***** Given records *****

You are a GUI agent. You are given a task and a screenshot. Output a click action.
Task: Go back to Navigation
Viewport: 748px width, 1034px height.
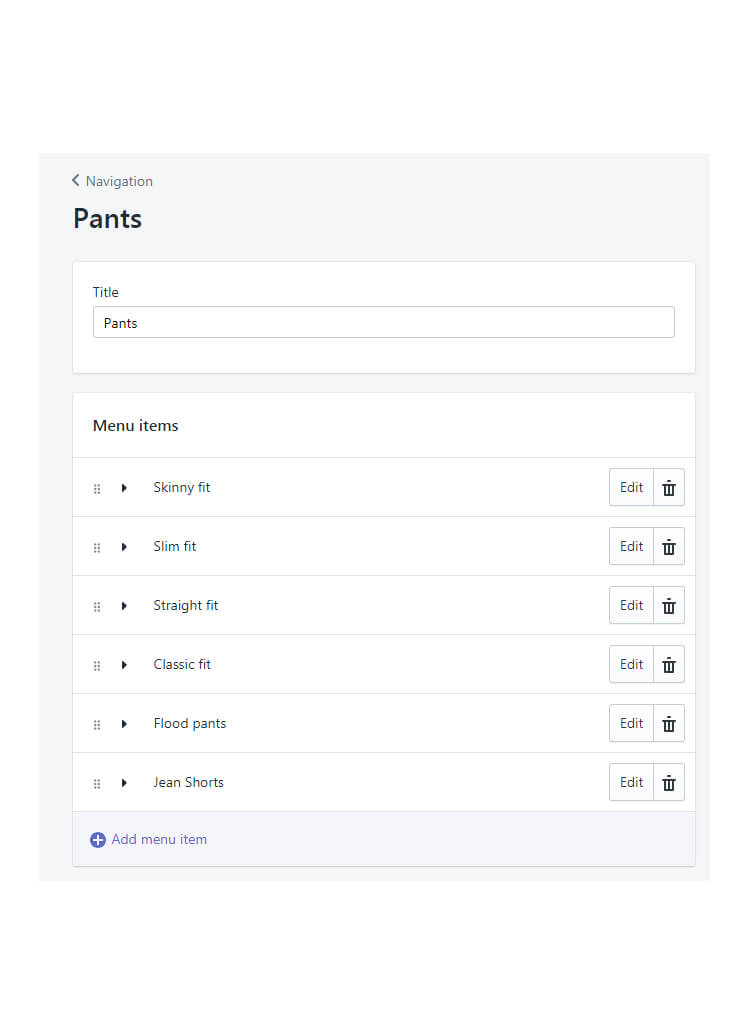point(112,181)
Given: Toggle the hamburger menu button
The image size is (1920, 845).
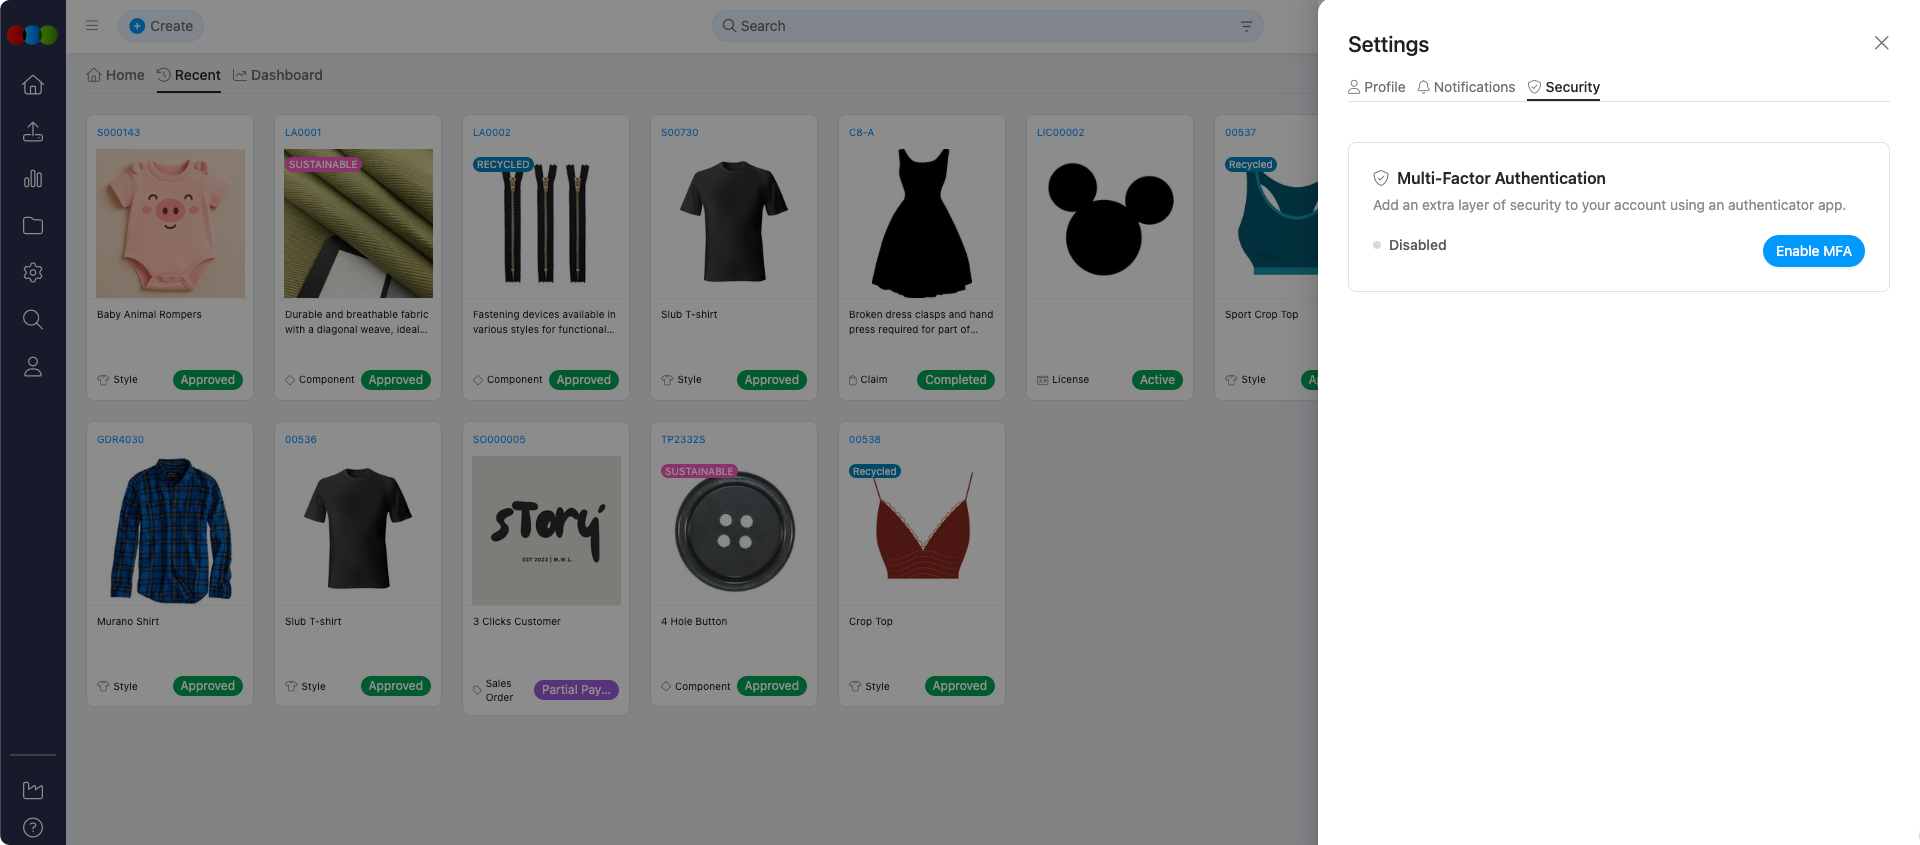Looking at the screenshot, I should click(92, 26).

*****
***** Given records *****

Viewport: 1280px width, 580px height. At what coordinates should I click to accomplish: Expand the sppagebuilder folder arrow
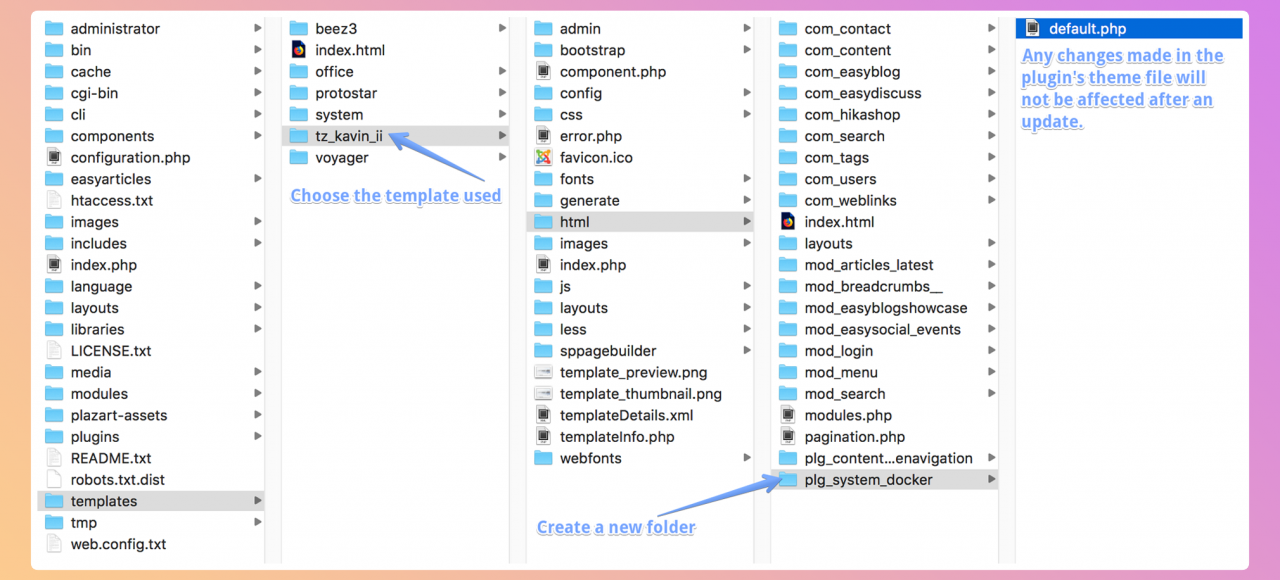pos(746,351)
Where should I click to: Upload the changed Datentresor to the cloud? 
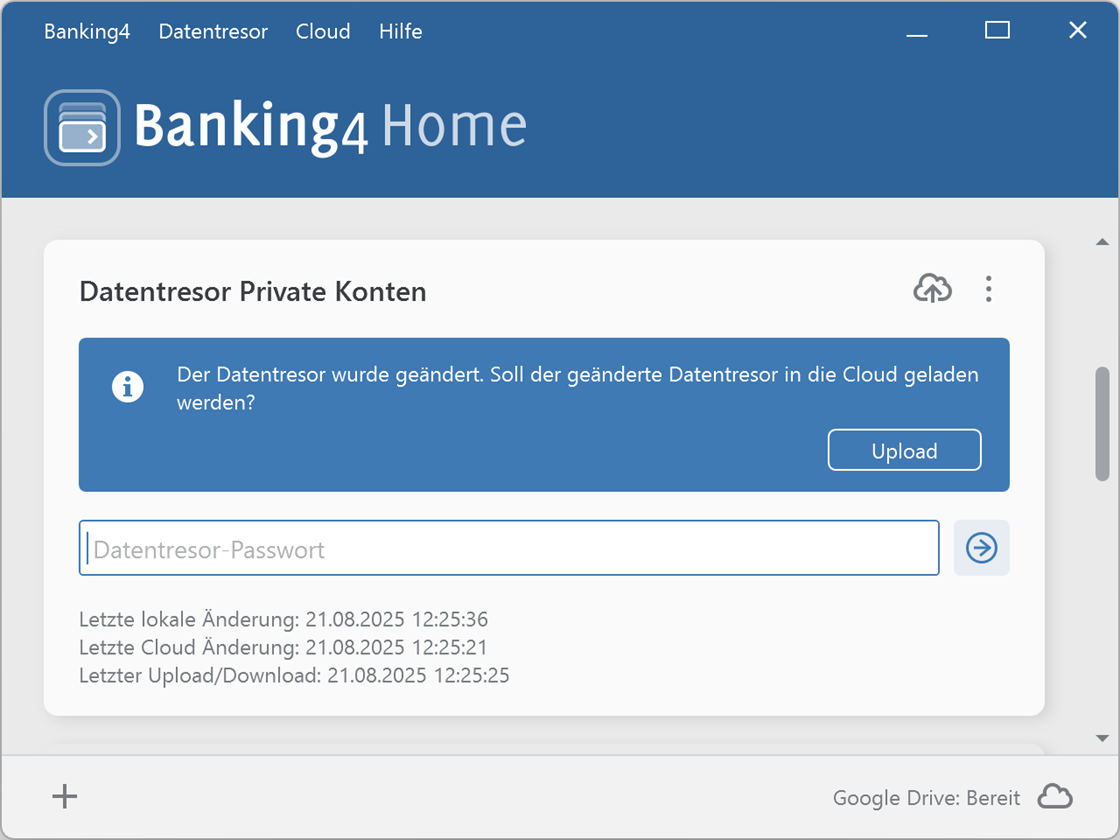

*****
***** Given records *****

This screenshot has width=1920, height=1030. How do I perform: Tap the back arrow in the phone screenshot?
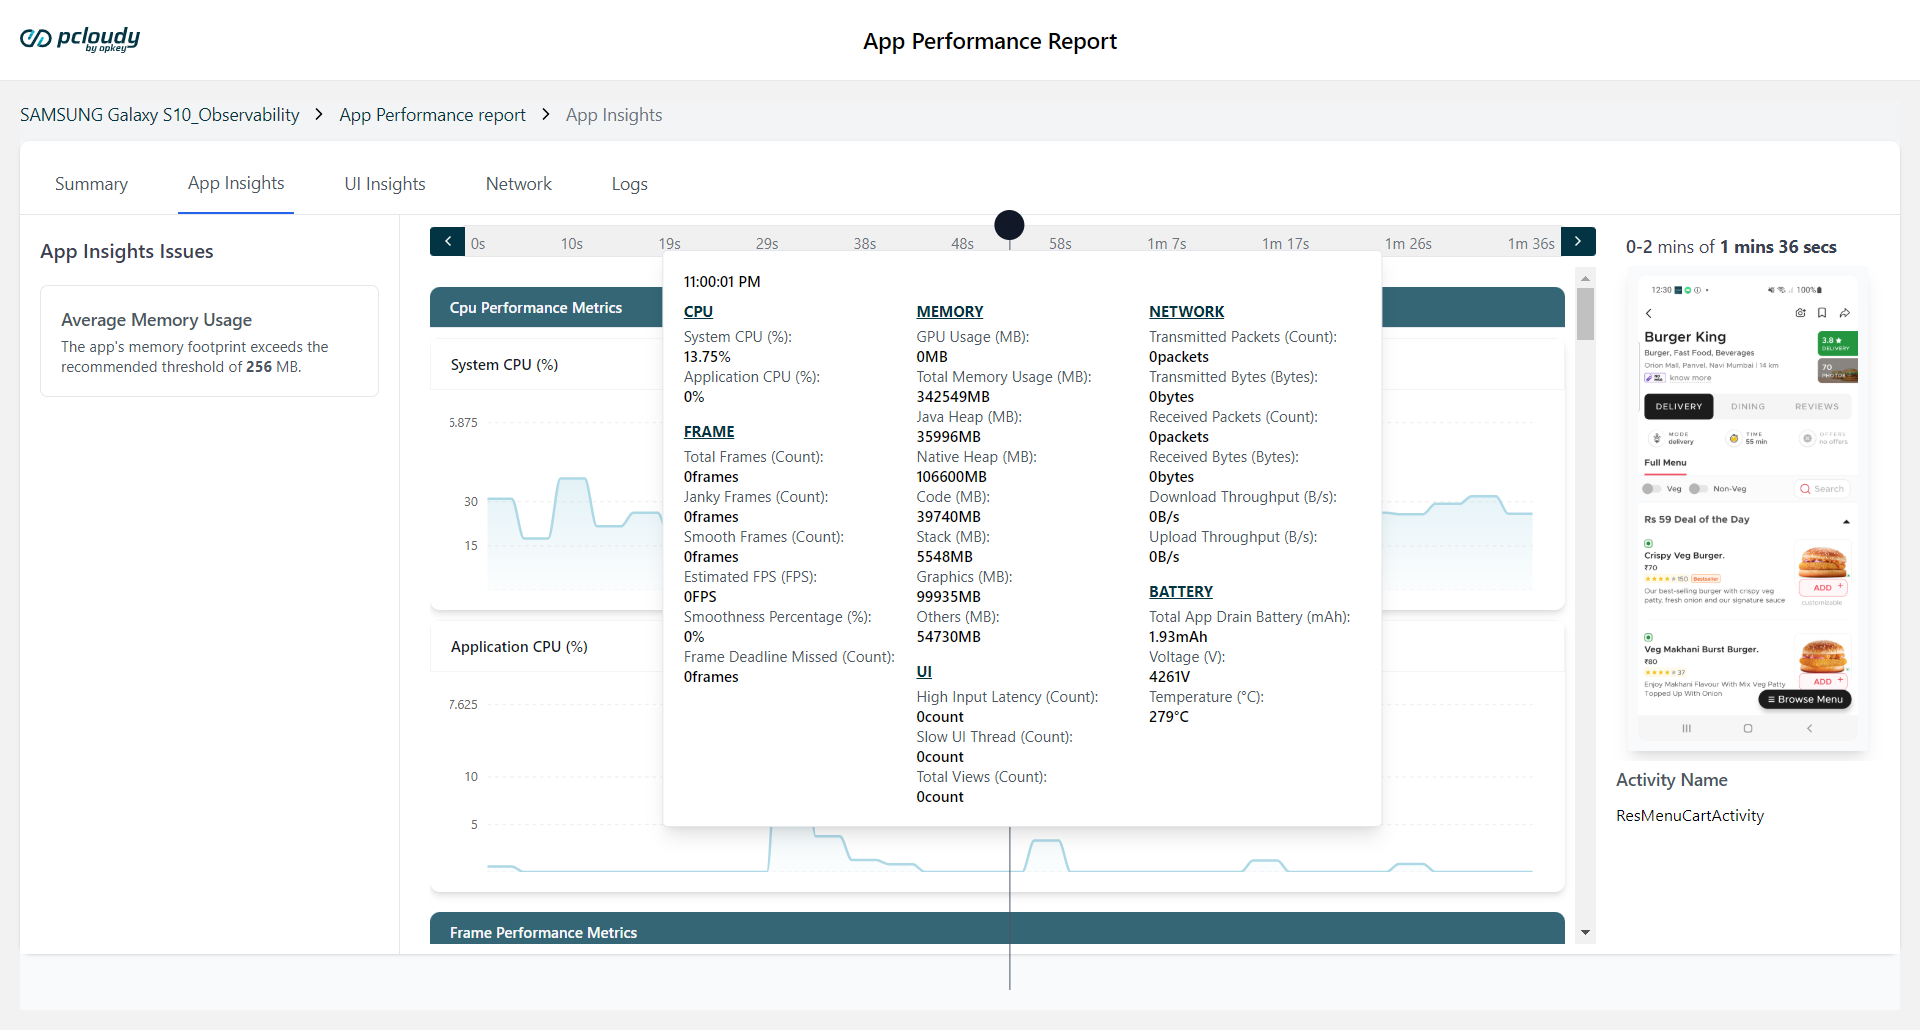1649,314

*****

*What the task requires*: Set down word for word the lines above from the one with "You are a GUI" up to and including the one with "Given: Toggle the hamburger menu button". Omit every picture.

*Response area*:
You are a GUI agent. You are given a task and a screenshot. Output a click action.
Task: Go back to Navigation
Viewport: 748px width, 1034px height.
point(112,181)
Given: Toggle the hamburger menu button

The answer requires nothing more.